§ PROBLEM DESCRIPTION: Put the lines of the records below into a JSON list of strings, one string per line, skipping blank lines. Begin at the line that has "Switch to Daily" and stop after the line that has "I will 533,157.".

··········

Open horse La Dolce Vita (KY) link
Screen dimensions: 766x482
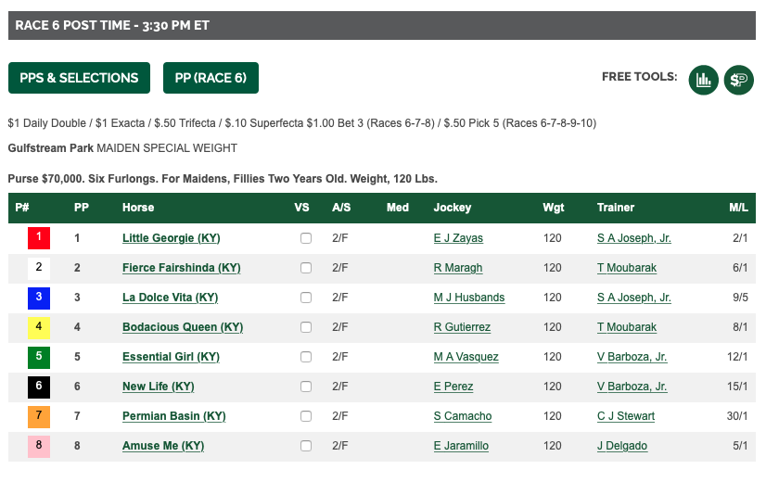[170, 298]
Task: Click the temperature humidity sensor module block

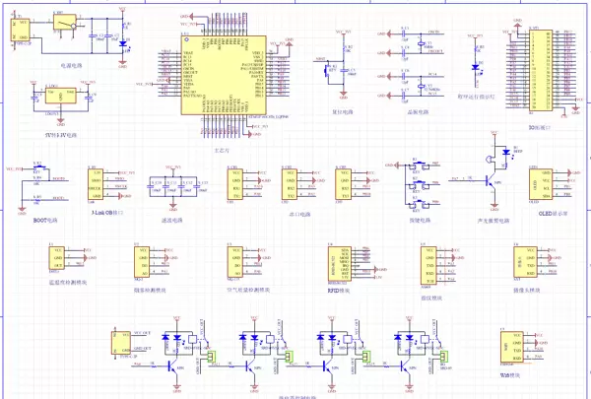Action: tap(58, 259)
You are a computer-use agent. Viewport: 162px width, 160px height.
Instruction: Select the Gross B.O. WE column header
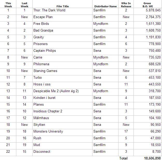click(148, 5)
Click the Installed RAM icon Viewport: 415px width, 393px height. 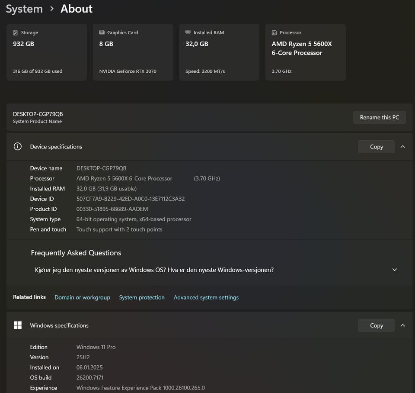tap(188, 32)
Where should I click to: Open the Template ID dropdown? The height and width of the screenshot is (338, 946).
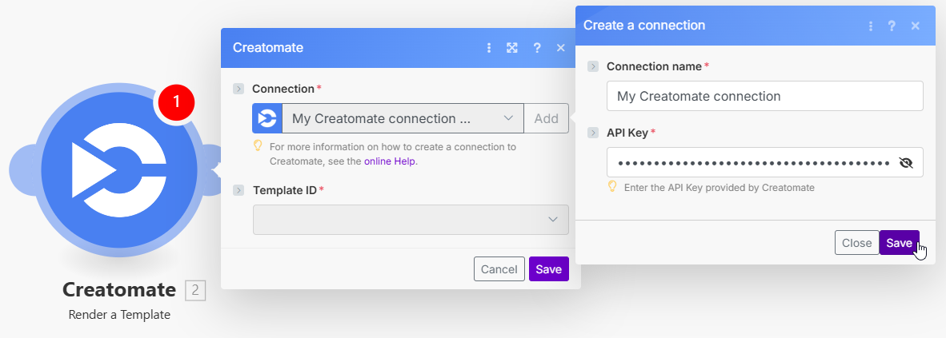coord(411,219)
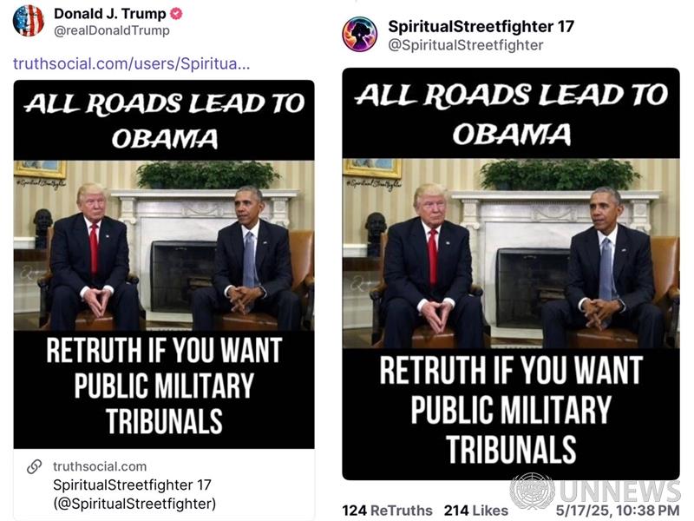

··········

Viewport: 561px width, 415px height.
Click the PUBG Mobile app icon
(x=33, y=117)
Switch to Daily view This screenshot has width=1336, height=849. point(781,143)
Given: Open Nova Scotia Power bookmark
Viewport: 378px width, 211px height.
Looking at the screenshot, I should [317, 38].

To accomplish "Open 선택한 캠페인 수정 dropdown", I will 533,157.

··········

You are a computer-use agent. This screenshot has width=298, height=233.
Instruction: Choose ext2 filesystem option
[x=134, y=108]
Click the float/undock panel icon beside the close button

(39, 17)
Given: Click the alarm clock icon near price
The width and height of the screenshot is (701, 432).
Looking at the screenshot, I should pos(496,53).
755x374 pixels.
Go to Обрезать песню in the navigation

··········

§ TASK OUTPUT:
[
  "Switch to Daily view This screenshot has width=1336, height=849. point(781,143)",
  "Given: Open Nova Scotia Power bookmark",
  "Viewport: 378px width, 211px height.",
  "Looking at the screenshot, I should [317, 38].",
  "To accomplish \"Open 선택한 캠페인 수정 dropdown\", I will 533,157."
]